Battery - testing and charging
Standard and low maintenance battery 1 If the vehicle covers a small annual mileage it is worthwhile checking the specific gravity of the electrolyte every three months to determine the state of charge of the battery.
Use a hydrometer to make the check and compare the results with the following table.
above 25ºC below 25ºC Fully charged 1.21 to 1.23 1.27 to 1.29 70% charged 1.17 to 1.19 1.23 to 1.25 Fully discharged 1.05 to 1.07 1.11 to 1.13 Note that the specific gravity readings assume an electrolyte temperature of 15ºC (60ºF); for every 10ºC (50ºF) below 15ºC (60ºF) subtract 0.007. For every 10ºC(50ºF) above 15ºC(60ºF) add 0.007.
2 If the battery condition is suspect first check the specific gravity of electrolyte in each cell. A variation of 0.040 or more between any cells indicates loss of electrolyte or deterioration of the internal plates.
3 If the specific gravity variation is 0.040 or more, the battery should be renewed. If the cell variation is satisfactory but the battery is discharged, it should be charged as described later in this Section.

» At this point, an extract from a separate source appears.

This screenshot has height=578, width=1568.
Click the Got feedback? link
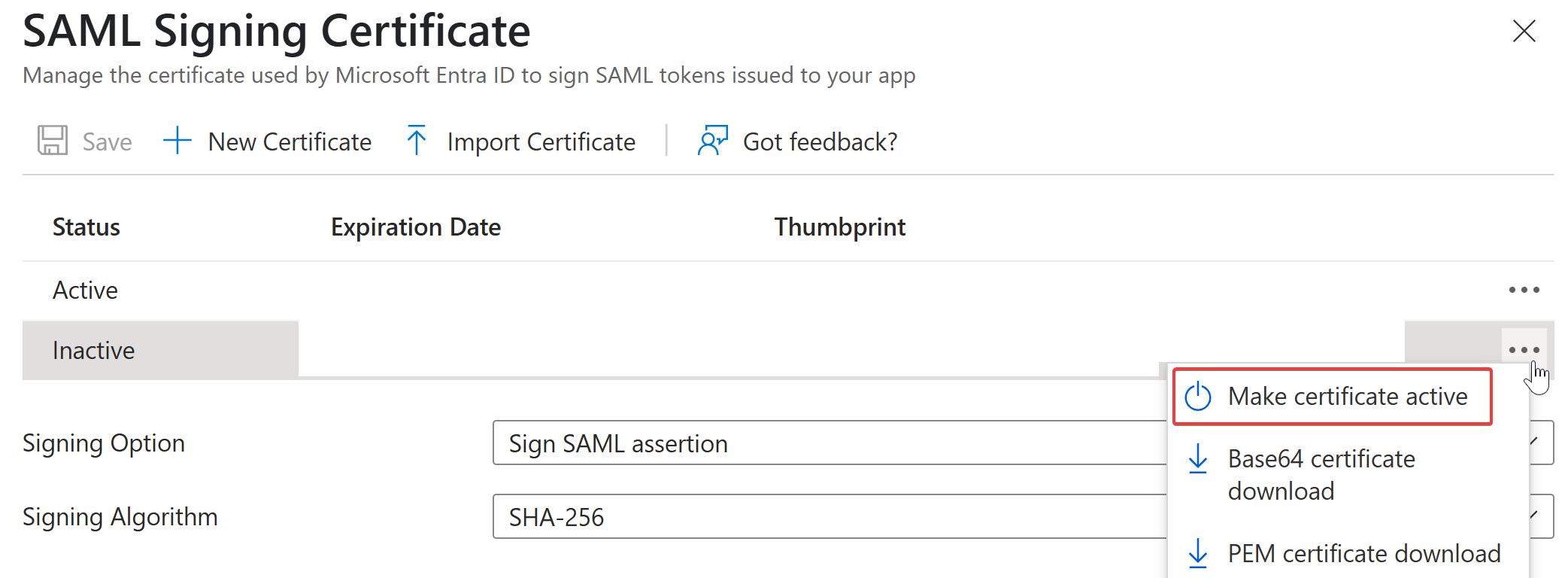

Maintenance-free battery 4 In cases where a “sealed-for-life” maintenance-free battery is fitted, topping-up and testing of the electrolyte in each cell is not possible. The condition of the battery can therefore only be tested using a battery condition indicator or a voltmeter.

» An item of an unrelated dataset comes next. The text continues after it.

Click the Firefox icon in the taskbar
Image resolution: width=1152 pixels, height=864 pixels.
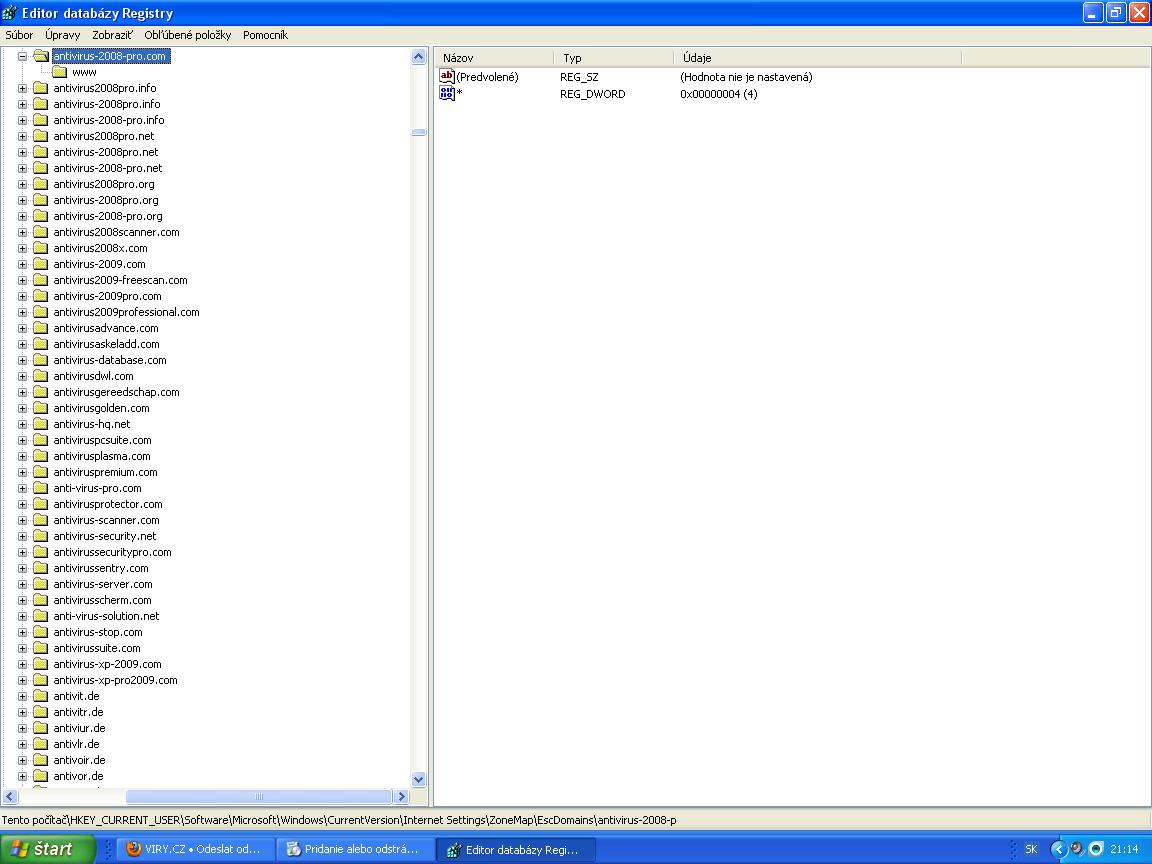point(133,849)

5 If testing the battery using a voltmeter, connect the voltmeter across the battery and compare the result with those given in the Specifications under “charge condition”. The test is only accurate if the battery has not been subject to any kind of charge for the previous six hours. If this is not the case, switch on the headlights for 30 seconds, then wait four to five minutes before testing the battery after switching off the headlights. All other electrical components must be switched off, so check that the doors and tailgate are fully shut when making the test.
6 If the voltage reading is less than 12.2 volts, then the battery is discharged, whilst a reading of 12.2 to 12.4 volts indicates a partially discharged condition.
7 If the battery is to be charged, first remove it from the vehicle.
Standard and low maintenance battery 8 Charge the battery at a rate of 3.5 to 4 amps and continue to charge the battery at this rate until no further rise in specific gravity is noted over a four hour period.
9 Alternatively, a trickle charger charging at the rate of 1.5 amps can be safely used overnight.
10 Specially rapid “boost” charges which are claimed to restore the power of the battery in 1 to 2 hours are not recommended as they can cause serious damage to the battery plates through overheating.
11 While charging the battery, note that the temperature of the electrolyte should never exceed 37.8ºC (100ºF).
Maintenance-free battery 12 This battery type takes considerably longer to fully recharge than the standard type, the time taken being dependent on the extent of discharge, but it can take anything up to three days.
13 A constant voltage type charger is required, to be set, when connected, to 13.9 to 14.9 volts with a charger current below 25 amps. Using this method the battery should be useable within three hours, giving a voltage reading of 12.5 volts, but this is for a partially discharged battery and, as mentioned, full charging can take considerably longer.
14 If the battery is to be charged from a fully discharged state (condition reading less than 12.2 volts) have it recharged by your Ford dealer or local automotive electrician as the charge rate is higher and constant supervision during charging is necessary.